§ Instructions
a – According to the piece on Lone Star Swing, what paid for Duncan McLean's journey from Orkney to Texas?
b – Render this sentence from the piece on Lone Star Swing into Spanish: "Lone Star Swing is both musical pilgrimage and witty travelogue."
c – Continue the piece on the book Lone Star Swing, picking up after its final sentence.
** START OF Page extract **
Duncan McLean has a dilemma. He's head over heels for a music that's not only going out of style, but is found most prevalently in Texas--a long way from his home in the Orkney Islands of Scotland. After exhausting Scotland's supply of western swing, in 1995 McLean travels to America, rents a Chevy Cavalier, and heads west to explore the birthplace, meet the makers, and dig up the roots of the sounds with which he's fallen in love. As he describes it:

"This is the hottering chili-pot of New Orleans Jazz, old country fiddling, big-band swing, ragtime, blues, pop, mariachi and conjunto that dominated Texas, Oklahoma, Louisiana, and beyond--all the way to San Francisco in the west, Memphis in the east--from the mid-Thirties till mid-Elvis. This is western swing."

Lone Star Swing is both musical pilgrimage and witty travelogue. As McLean trails his favorite music over the back roads of Texas, his adventures make for interesting reading. He has a way of making you feel you're riding along in the passenger seat as he finds the top 10 things to do in Turkey, Texas, on Bob Wills Day (Bob is McLean's western-swing hero), learns how to nibble an onion cooked up sunflower style at the Presidio Onion Festival, gets lectured for cussing in front of ladies after his Chevy gets its doors rehung by a hit-and-run driver, and suffers the wrath of Gulf Coast prawns eaten too far from their home waters. And although he's far away from the Orkney Islands, McLean has a way of making himself at home in just about every place the music takes him.

Book Description

High Fidelity meets Blue Highways in this gloriously offbeat quest for the true roots of Texas Swing. Using the prize money from his Somerset Maugham Award, Duncan McLean traveled from Orkney, Scotland, to Texas in search of the extraordinary mix of jazz, blues, country, and mariachi that is Western Swing. This account of his travels takes in barbed-wire museums, onion festivals, hoe-downs, ghost-towns, dead dogs, and ten thousand miles of driving through the Lone Star State. A constant soundtrack of vintage music from bands like the Texas Top Hands, The Lightcrust Doughboys, and the Modern Mountaineers cheers McLean as he tries, with great difficulty, to track down any trace of his greatest heroes: Bob Wills and the Texas Playboys. Both a quest for a musical grail and a wildly funny travelogue, Lone Star Swing captures the singular wonders of Texas and its maverick inhabitants, its staggering 100-in-the-shade heat, its mouth-blistering chilies. . . . Above all it captures the spirit of the glorious mongrel music--once incredibly popular, now all but forgotten--that he crossed the world to hear.
** END OF Page extract **
** START OF Material supplied **
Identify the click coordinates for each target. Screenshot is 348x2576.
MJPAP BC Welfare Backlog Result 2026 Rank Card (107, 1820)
** END OF Material supplied **
** START OF Material supplied **
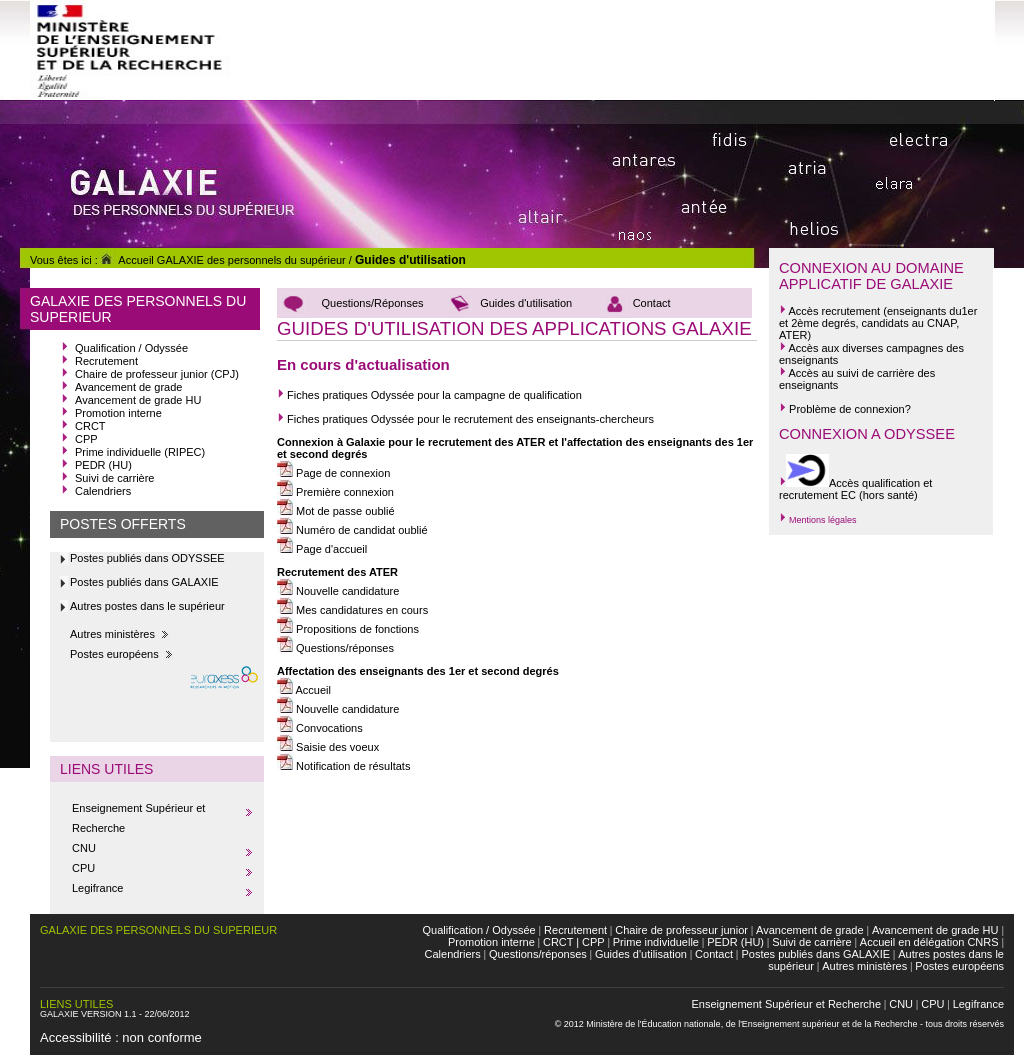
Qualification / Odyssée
** END OF Material supplied **
§ Answers for the exercise
a – The prize money from his Somerset Maugham Award.

b – Lone Star Swing es a la vez una peregrinación musical y un ingenioso relato de viajes.

c –
Customer Reviews:

5 out of 5 stars Quite a ride.......2007-01-12

One of the funnest books I've read in a long time, and educational too. I was drawn to this book because of the Bob Wills kick I've been on because of a boxed CD set and biography of him, but this book let me know how much more this is to Western Swing music than Bob Wills, so now I'm encouraged to further pursue this music thanks to the author.
I'm also amazed at how these people who write great travel books seem to have such great travel experiences along the way, when I'm usually bored to tears when I hit the road. Maybe I'm just not trying hard enough and don't have the proper attitude, but I think another thing you can take out of this book is how enriching the travel experience can be if you're in the proper frame of mind.

5 out of 5 stars Laugh-out-loud travelogue . . ........2005-06-01

This is a five-star book for readers who enjoy fish-out-of-water accounts of travel, where the writer's eye (ear, nose and throat, for that matter) seems to encounter only the completely incongruous and absurd. The jokes go both ways, of course - on the inhabitants of the place traveled through as well as the credulous author, whose expectations are wildly different. Paul Theroux does this in (to me) a cranky and irritating way ("Kingdom by the Sea"), but Duncan McLean, a Scotsman from little Orkney, plays it for belly laughs, and there's a lot of fun to be had along the way.

A caveat or two. Texans may find his jaundiced view of Texas grating, and lovers of Bob Wills and western swing may find the book something of a hodgepodge on those two subjects. Onion festivals, scary encounters with border patrol, and his opinion of Rush Limbaugh will seem beside the point. Likewise, readers not into western swing will find his enthusiasms, knowledge of music trivia, and references to musicians and songs a bit of a yawn.

But if you've read Charles Townsend's biography of Bob Wills and love the music, this slaphappy mix of travel writing and musicology can put a big smile on your face. Also, McLean's difficulties in finding and interviewing the old-timers who once played with Wills will give you an appreciation for the monumental effort of research that went into the writing of the biography. Best advice: Read Townsend first, then pick up McLean and be prepared to laugh.

5 out of 5 stars Texas! Music!.......2004-11-07

McLean, a Scottish writer, discovered an old, scratchy LP of Bob Wills and was instantly became a fanatic for western swing, a music that dominated popular radio in the '30s and '40s and is now close to forgotten. After winning the Somerset Maugham Prize for his book of short stories, he decides to spend the money on a tour of Texas tracking down the surviving musicians who played western swing. On his journeys, he finds the Texas Wills and his associates sang about (in small towns) and a Texas overwhelmed by newer Trends (Austin, Fort Worth, etc.). An interesting tale of another guy obsessed with music.

1 out of 5 stars All you get is an empty trail!.......2004-07-06

A poorly planned book about a poorly planned trip through Texas. The writer has a great love for Bob Wills and His Texas Playboys, but comes up empty on his search and in his book. I read everything I can find on Bob and His Texas Playboys, and this book was the most disappointing.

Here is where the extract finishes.